The New Century & Political Controversy

The indigenous population (approximately 25%) gradually emerged as an active constituency, given its members have been constantly agitated by the government’s incompetence to make amends and improvements to their living, both socially and economically.

When Guiterrez was elected President in 2002 and until his ousting in 2005, it was his unpopularity throughout the indigenous population that served as a substantial component in his being thrown out of office by congress in 2005. Not to mention, Guiterrez’s presidency came to an abrupt end that year in great part due to the growing protests and political crisis within the city of Quito itself. On April 20, 2005, the Congress of Ecuador voted on the removal of Gutierrez from office. Then, in tandem with the results of the vote being against Gutierrez, the Ecuadorian Joint Chiefs of Staff withdrew their support from Gutierrez which left the now former president with no recourse but to leave the country.

What came next was one of the most fervent demonstrations to sweep the city in the past decade. As Gutierrez attempted to flee Ecuador via airplane, the angry crowds of protesters managed to breach airport security and block the entire airstrip to prevent him from leaving. From here, Gutierrez had no choice to but to flee from the airport itself (in helicopter) to the Brazilian Ambassador’s house in the northern part of the city to seek temporary asylum. Vice President Alfredo Palacio was appointed to serve as President until the next elections, which Rafael Correa won on January 15, 2007.

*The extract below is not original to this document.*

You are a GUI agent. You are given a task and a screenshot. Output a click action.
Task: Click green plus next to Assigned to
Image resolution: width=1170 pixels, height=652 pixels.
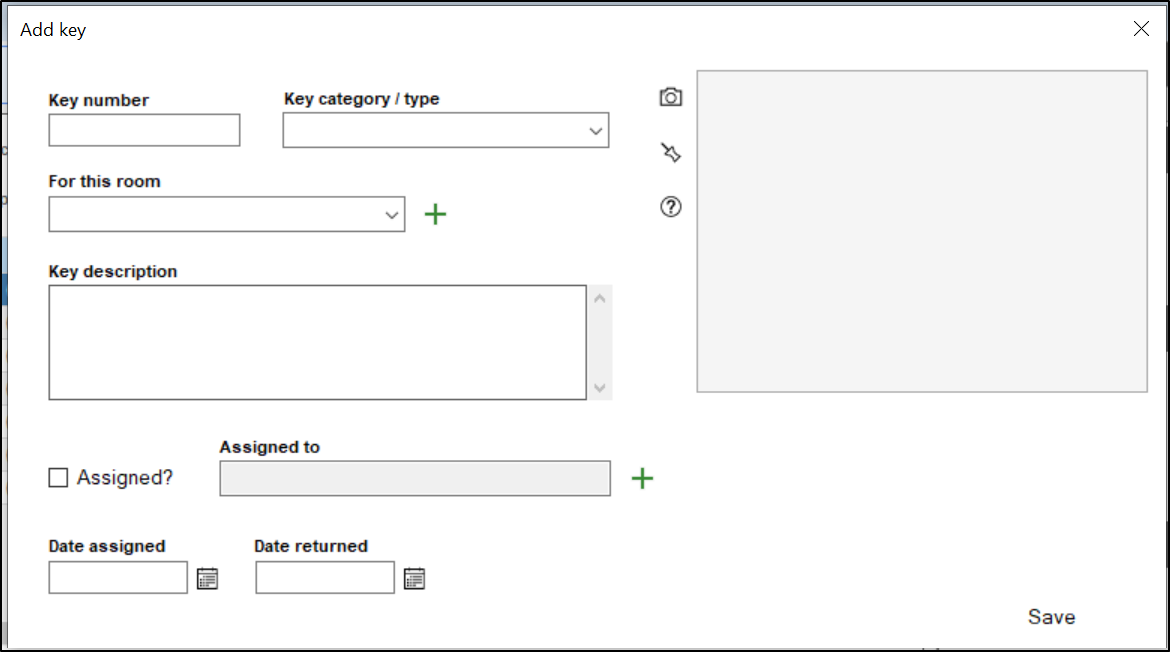click(642, 479)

On September 30, 2010 a series of protests took place on behalf of the law enforcement and public service workers alike, an event that was a reaction to seeing their benefits cut by the government as part of a financial austerity package. The issue that struck the most distressing of chords in policemen was the fact that the enactment of the new law ended the practice of giving medals and bonuses to officers with each promotion not to mention, it extended the number of years necessary for promotions to occur from five to seven. During the revolt Correa was ambiguously taken hostage by police officers, an event which led to the deaths of several police officers as the army intervened to extract the president.